**TASK ITEM:**
Find how many lines in the data below mention "agent". Give the number only.

**DATA PROVIDED:**
###

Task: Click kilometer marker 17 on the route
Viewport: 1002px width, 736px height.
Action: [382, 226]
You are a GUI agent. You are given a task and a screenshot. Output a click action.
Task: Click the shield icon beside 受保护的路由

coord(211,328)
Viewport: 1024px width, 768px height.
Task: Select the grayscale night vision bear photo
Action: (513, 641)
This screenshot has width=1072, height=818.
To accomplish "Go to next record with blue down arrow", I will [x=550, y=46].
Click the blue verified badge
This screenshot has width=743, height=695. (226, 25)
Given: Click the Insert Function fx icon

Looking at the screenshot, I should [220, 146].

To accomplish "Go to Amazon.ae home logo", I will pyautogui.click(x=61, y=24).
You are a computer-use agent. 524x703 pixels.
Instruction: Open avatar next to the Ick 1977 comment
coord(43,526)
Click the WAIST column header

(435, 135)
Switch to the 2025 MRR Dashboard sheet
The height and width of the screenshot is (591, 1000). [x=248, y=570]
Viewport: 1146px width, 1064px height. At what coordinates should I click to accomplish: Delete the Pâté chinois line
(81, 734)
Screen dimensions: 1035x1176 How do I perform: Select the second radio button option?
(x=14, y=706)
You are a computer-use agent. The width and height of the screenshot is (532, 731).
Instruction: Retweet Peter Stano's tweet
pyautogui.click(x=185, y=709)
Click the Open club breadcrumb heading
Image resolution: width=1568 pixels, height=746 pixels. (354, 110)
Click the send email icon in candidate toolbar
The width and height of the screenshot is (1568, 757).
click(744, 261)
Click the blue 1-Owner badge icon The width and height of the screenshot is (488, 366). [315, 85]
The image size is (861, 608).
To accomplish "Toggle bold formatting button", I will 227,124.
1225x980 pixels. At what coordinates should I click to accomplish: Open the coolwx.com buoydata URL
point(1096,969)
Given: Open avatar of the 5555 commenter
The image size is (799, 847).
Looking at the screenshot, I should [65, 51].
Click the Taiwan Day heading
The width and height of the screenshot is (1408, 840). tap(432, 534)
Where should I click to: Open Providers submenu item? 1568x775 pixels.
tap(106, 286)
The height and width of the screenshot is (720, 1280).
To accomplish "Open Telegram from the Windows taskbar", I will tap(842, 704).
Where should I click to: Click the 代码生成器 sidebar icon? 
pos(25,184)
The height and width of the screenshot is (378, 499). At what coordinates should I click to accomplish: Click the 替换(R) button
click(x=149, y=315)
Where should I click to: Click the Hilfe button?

###

**EXERCISE ANSWER:**
3